Alaskan author Charles Wohlforth traveled to California to present a series of slide lectures describing his book The Whale and the Supercomputer: On the Northern Front of Climate Change. During his talks, Wohlforth described the Iñupiat whaling tradition and how it was shaped by climate change 1,000 years ago. He also discussed how the community of Barrow, Alaska is adapting to environmental changes today.
Wohlforth began his tour with a public lecture at San Francisco State University. He then traveled to Monterey and lectured at the Monterey Institute of International Studies as part of the school's Distinguished Speakers Series. A reception followed his presentation. Next Wohlforth traveled to Burbank and appeared on Airtalk with Larry Mantle. This show is broadcast on 89.3 KPCC public radio in Pasadena. Lastly, Wohlforth spoke to high school students at the Ocean Research College Academy, which is an early college high school academy in Everett, Washington. The Whale and the Supercomputer was a summer reading assignment and Wohlforth's lecture gave students the opportunity to ask him questions about his experiences in Barrow. Wohlforth interacted with approximately 200 people on this tour.

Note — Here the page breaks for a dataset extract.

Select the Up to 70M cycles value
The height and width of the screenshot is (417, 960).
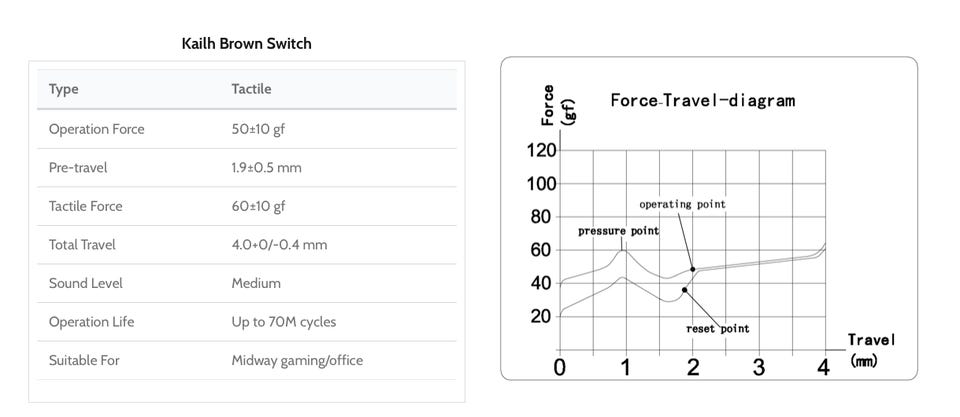coord(283,322)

In early January 2005, Alaskan author Charles Wohlforth once again participated in the Arctic Visiting Speakers' Program. For this tour, Wohlforth traveled to San Diego and presented a public lecture during the opening session of the Annual Meeting of the American Meteorology Society. One of the primary themes of the meeting was "Living in the Coastal Zone" and Wohlforth aptly illustrated his experiences in native villages of northern Alaska where lifestyles are changing due to the shifting Arctic environment .
He also participated in WeatherFest, an interactive science and weather fair open to the public and geared especially toward K-12 students. WeatherFest featured exhibits on meteorology, oceanography, and other related sciences. Overall, Wohlforth reached nearly 300 participants providing an opportunity to better understand high-latitude climate change and its impact on the indigenous Alaskan population.

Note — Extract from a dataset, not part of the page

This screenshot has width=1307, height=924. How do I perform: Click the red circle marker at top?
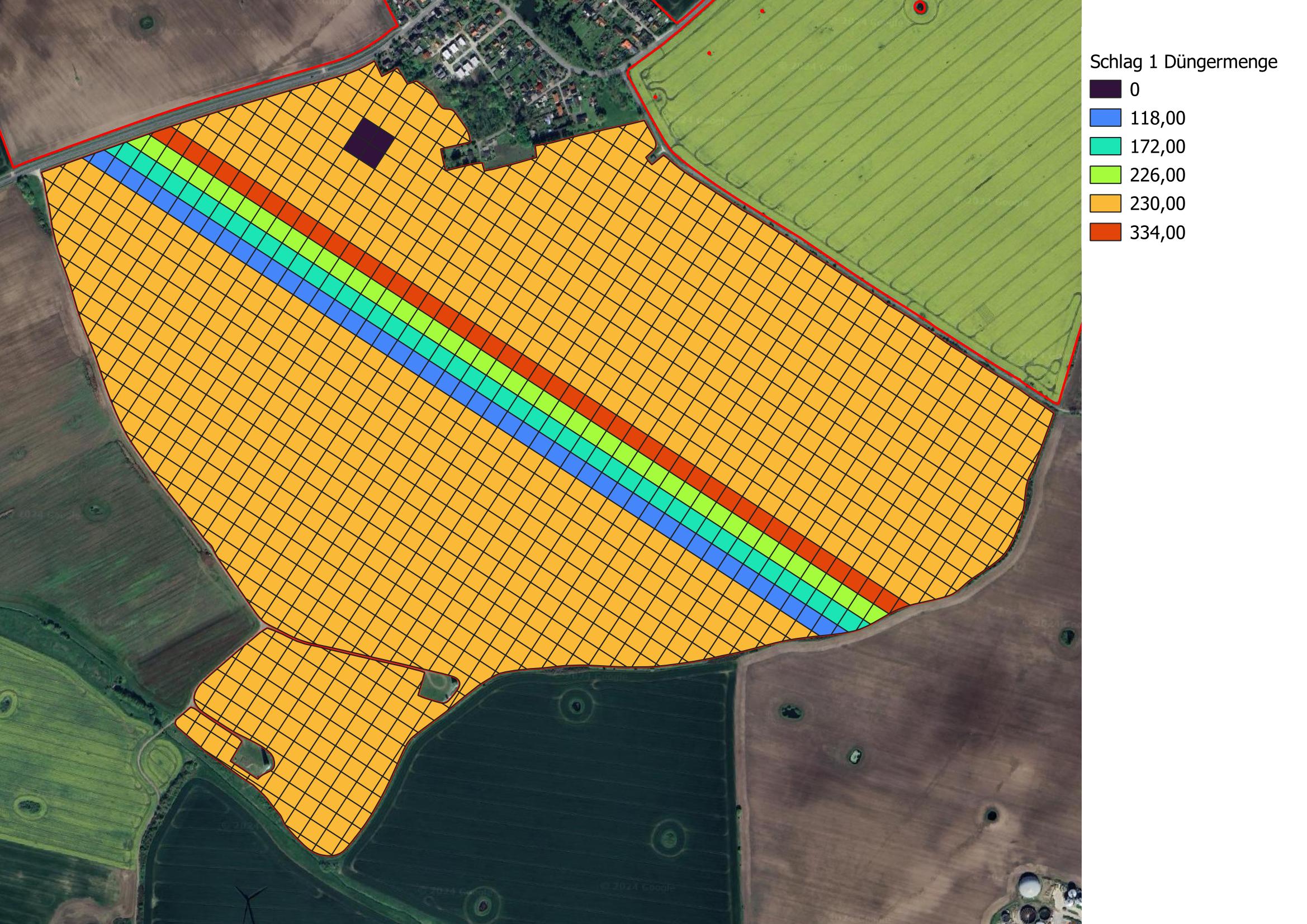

Over the course of two weeks in September 2004, Alaskan author Charles Wohlforth spoke at the New Bedford Whaling Museum, Yale, Oregon State University, and the University of Washington. Wohlforth’s discussions and accompanying slide show presentations at these institutions focused on his new book "The Whale and the Supercomputer: On the Northern Front of Climate Change."
Based on first hand experience, his talks described how the Eskimo whalers and scientific researchers of Barrow, Alaska perceive and respond to a changing Arctic environment.